Does the Binarize() function use STE？

leejiajun commented 6 years ago

Does the Binarize() function use STE？ I haven't seen the STE algorithm in this whole project.

mohdumar644 commented 6 years ago

I want to know the same.

Probably the Binarize operation on the layer weights is not recorded (the weights are leaf nodes?). During backward pass, the gradient is calculated w.r.t. the binary weights. This same gradient is used to update the real weights, hence implicitly STE.

haichaoyu commented 5 years ago

Want to know the same +1

Ashokvardhan commented 5 years ago

@mohdumar644, @haichaoyu, @leejiajun : I went through the code of binarized_modules.py and in the class BinarizeLinear, we can see that the line self.weight.data=Binarize(self.weight.org) modifies the values of the weights to be binary. This means that both during the forward and backward passes, the binary weights are used. However for the gradient update we need real weights which are only available in self.weight.org. However I am not sure how these real weights are used by the optimizer.

mohdumar644 commented 5 years ago

weights are binarized in forward pass using self.weight.data=Binarize(self.weight.org).

prior to optimizer step, real weights are copied back.

mohdumar644 commented 5 years ago

~~btw, a more understandable approach to constructing binarized/quantized neural networks in PyTorch can be found here with a custom Quantizer/Binarizer module having explicit STE in the backward pass.~~

Ashokvardhan commented 5 years ago

@mohdumar644 thanks for the links! In the attached implementation too, the class BinarizeLinear uses the function QuantizeWeights which is very similar to this PyTorch implementation. They also use the copying trick. So I don't see a clear difference in the implementation except for the Quantizer module which has own forward and backward functions.
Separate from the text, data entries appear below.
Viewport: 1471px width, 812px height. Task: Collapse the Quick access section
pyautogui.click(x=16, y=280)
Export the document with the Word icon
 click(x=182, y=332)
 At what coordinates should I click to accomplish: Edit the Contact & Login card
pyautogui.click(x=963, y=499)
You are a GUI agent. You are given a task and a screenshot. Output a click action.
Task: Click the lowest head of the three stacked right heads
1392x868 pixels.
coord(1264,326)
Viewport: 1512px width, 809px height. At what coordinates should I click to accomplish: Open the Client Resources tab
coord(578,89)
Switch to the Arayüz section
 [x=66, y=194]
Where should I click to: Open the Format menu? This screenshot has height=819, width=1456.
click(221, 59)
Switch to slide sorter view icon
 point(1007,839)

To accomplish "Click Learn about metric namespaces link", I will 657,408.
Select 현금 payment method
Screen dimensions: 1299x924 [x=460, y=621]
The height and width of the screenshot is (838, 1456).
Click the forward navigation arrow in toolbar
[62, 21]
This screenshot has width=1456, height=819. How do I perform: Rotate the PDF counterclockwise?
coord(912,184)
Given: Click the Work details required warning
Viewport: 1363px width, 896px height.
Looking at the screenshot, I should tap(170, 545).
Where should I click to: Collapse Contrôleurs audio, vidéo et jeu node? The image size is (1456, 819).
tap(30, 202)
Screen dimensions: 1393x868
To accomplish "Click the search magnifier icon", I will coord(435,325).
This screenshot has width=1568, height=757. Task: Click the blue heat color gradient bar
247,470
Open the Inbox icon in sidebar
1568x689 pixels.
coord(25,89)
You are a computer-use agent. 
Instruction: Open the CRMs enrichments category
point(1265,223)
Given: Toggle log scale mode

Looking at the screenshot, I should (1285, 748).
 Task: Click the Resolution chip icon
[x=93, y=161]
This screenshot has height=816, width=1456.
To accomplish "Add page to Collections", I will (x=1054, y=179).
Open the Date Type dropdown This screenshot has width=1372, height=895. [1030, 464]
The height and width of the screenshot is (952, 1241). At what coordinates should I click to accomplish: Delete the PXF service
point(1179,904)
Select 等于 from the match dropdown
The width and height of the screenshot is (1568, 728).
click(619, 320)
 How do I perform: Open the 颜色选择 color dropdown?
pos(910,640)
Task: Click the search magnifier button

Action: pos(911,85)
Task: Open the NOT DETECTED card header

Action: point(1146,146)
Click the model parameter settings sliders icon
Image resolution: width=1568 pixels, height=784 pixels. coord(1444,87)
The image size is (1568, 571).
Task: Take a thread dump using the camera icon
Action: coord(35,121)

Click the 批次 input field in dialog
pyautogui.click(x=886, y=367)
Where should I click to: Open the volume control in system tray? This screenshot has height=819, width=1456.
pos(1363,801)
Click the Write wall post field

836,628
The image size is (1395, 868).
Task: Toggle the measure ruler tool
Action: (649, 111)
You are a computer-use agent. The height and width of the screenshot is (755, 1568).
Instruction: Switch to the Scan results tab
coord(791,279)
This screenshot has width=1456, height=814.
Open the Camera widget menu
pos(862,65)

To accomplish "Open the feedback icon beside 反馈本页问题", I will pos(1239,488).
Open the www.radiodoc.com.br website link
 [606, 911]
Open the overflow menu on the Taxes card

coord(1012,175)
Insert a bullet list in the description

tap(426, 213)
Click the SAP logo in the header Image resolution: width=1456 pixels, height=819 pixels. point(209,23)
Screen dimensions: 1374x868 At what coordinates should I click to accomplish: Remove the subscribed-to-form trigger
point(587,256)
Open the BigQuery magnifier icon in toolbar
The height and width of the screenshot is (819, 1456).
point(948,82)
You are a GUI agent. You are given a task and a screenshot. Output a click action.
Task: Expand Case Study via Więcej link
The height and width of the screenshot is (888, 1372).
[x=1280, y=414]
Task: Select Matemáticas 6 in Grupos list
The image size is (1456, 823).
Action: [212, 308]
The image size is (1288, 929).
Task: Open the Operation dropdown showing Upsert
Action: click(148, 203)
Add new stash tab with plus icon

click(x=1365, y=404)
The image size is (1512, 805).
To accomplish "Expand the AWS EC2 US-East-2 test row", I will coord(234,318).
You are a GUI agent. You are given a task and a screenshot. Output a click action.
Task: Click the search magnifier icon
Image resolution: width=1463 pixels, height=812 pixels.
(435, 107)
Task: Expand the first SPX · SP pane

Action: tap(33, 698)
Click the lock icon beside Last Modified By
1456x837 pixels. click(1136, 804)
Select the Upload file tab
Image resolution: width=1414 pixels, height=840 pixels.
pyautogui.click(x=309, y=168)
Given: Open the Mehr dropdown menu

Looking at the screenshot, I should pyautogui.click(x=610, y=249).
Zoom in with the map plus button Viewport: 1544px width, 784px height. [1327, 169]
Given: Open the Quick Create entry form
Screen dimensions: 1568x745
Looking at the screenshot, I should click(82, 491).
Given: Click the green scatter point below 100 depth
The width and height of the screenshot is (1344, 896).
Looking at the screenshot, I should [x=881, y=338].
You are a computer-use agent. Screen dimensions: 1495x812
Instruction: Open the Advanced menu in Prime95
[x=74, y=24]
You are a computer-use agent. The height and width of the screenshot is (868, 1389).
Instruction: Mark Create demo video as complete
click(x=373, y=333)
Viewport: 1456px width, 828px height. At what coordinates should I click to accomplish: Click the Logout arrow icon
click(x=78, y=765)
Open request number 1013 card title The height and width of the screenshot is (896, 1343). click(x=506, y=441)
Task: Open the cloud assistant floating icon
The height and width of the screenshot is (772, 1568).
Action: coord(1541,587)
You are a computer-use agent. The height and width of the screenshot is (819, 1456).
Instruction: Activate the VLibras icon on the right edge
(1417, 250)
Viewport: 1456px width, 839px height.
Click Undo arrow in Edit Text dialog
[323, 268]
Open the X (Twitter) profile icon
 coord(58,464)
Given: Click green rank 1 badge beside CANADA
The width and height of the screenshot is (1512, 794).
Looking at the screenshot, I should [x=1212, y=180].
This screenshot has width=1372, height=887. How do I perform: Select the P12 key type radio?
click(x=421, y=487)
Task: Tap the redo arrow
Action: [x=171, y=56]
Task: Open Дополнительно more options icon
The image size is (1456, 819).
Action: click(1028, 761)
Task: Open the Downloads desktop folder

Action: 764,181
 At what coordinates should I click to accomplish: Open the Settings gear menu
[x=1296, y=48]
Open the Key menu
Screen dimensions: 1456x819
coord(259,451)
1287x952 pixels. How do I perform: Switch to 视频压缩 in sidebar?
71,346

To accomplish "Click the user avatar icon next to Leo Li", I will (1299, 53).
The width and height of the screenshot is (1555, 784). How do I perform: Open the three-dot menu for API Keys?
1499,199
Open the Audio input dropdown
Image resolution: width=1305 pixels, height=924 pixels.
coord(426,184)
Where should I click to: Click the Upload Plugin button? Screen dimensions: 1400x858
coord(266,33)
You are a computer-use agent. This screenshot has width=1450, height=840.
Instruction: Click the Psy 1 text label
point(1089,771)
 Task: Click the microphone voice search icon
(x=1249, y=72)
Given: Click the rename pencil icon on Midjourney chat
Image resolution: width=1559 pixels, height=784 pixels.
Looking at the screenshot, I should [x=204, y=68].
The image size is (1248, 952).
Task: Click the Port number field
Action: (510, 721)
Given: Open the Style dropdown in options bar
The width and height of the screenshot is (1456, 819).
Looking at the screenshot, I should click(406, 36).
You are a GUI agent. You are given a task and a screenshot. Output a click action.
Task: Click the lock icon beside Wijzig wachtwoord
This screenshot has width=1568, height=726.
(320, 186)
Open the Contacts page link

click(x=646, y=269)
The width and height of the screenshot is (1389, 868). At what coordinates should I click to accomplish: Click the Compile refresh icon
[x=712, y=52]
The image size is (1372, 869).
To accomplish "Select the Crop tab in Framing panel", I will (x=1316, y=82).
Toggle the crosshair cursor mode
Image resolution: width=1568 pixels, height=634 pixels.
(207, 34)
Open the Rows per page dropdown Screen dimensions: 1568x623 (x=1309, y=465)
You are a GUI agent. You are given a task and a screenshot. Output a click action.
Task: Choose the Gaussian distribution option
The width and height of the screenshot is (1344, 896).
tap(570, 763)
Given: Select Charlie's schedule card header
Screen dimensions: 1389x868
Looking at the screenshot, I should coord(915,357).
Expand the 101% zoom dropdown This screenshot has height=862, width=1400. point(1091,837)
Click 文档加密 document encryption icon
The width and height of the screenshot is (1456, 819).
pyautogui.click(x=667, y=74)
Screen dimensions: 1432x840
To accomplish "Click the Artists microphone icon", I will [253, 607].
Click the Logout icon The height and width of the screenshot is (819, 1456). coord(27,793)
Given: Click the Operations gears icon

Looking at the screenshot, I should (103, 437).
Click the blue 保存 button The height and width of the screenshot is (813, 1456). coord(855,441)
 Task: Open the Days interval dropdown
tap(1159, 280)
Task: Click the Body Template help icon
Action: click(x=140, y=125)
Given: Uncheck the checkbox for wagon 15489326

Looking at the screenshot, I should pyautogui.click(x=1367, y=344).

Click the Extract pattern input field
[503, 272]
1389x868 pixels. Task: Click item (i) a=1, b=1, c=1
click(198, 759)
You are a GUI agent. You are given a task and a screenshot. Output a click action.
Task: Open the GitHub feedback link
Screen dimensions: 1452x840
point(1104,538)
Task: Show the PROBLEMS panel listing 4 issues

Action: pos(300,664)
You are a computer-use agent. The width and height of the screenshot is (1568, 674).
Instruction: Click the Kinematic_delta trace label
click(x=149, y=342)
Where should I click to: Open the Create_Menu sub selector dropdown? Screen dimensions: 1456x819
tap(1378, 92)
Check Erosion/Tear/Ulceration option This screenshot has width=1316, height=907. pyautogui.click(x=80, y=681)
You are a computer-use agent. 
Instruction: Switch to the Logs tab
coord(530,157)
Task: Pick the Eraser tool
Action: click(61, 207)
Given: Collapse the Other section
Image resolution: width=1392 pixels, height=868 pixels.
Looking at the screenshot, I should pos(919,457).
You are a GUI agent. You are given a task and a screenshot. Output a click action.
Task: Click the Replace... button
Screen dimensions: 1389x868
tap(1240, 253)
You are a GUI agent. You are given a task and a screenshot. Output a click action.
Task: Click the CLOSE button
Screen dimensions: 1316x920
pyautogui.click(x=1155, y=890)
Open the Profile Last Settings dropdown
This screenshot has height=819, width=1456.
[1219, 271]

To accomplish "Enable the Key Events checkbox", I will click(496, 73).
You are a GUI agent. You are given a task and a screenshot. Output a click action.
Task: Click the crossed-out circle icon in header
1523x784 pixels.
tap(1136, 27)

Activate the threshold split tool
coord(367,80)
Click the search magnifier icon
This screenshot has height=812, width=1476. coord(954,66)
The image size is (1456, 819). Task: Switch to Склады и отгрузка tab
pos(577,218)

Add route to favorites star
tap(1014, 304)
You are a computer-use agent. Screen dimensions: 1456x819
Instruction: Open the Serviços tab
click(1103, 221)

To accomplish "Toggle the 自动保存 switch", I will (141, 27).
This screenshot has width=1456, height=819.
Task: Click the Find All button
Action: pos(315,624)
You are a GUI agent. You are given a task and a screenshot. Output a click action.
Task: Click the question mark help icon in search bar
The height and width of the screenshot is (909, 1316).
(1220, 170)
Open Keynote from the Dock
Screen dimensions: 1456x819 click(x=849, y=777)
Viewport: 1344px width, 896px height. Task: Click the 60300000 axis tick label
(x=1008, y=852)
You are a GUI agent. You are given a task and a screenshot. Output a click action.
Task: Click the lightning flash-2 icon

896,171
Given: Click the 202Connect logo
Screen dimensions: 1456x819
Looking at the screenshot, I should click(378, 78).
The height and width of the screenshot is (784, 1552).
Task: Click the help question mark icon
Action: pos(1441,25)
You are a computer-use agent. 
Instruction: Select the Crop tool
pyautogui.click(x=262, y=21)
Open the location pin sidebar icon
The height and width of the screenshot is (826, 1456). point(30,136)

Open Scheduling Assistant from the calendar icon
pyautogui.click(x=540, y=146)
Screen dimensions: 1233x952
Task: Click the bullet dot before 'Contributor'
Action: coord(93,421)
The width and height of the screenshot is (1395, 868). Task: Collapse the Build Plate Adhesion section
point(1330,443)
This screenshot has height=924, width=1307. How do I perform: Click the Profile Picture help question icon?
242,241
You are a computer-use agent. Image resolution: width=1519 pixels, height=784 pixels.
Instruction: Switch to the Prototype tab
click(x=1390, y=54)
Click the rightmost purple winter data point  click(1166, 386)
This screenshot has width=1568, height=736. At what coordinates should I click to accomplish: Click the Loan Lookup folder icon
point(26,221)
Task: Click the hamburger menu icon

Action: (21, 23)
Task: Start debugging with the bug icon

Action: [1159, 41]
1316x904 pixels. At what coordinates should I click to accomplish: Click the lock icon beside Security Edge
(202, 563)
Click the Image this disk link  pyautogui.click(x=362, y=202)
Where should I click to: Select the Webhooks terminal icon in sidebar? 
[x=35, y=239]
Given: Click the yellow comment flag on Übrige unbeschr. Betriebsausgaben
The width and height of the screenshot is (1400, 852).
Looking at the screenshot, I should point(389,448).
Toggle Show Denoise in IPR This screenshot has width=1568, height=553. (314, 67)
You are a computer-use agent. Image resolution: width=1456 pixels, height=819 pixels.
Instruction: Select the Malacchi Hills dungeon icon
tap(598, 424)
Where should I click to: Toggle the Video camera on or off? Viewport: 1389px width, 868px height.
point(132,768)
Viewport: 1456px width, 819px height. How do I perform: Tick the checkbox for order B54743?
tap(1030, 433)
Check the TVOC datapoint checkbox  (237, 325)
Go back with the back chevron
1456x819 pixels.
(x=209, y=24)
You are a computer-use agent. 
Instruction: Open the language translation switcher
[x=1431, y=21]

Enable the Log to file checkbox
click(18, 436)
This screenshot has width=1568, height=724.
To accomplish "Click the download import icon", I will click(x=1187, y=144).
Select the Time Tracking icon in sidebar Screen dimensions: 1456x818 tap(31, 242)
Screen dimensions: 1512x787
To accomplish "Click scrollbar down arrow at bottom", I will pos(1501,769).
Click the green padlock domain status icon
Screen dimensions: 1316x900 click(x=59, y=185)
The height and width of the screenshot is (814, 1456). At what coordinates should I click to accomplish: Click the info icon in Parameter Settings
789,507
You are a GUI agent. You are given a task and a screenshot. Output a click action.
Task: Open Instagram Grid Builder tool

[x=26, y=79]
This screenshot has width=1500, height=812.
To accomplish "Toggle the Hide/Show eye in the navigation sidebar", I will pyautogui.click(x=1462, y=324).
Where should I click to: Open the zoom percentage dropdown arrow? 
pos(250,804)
Ashokvardhan commented 5 years ago

weights are binarized in forward pass using self.weight.data=Binarize(self.weight.org).

prior to optimizer step, real weights are copied back.

I see. I was only looking at the file main_mnist.py which didn't have this copying trick and hence got confused. So it seems the current implementation for MNIST is wrong because they are updating the binary weights instead of the real weights. what do you think?

haichaoyu commented 5 years ago

Hi @Ashokvardhan , thanks for your insights. I just focused on the the resnet code for cifar10 (resnet_binary.py). In fact, I have two questions about the code.

One is the hardtanh here. This function is called between bn and next conv layer. hardtanh makes output between -1 and +1. This makes backward of binarization inside each conv and linear does not take effects (gradients are always 1). My solution is to just remove the tanh layer and use an explicit STE layer as you mentioned above (The difference is that I used gate function in backward). After these modifications, performance remains the same.
The second possible problem is that the Binarization operation (inside each conv and linear) are directly applied to Tensor.data instead of Tensor. As a result, binarization is not recorded in gradient graph. An explicit STE on Tensor instead of Tensor.data may solve this problem.

Please correct me if there is any problem.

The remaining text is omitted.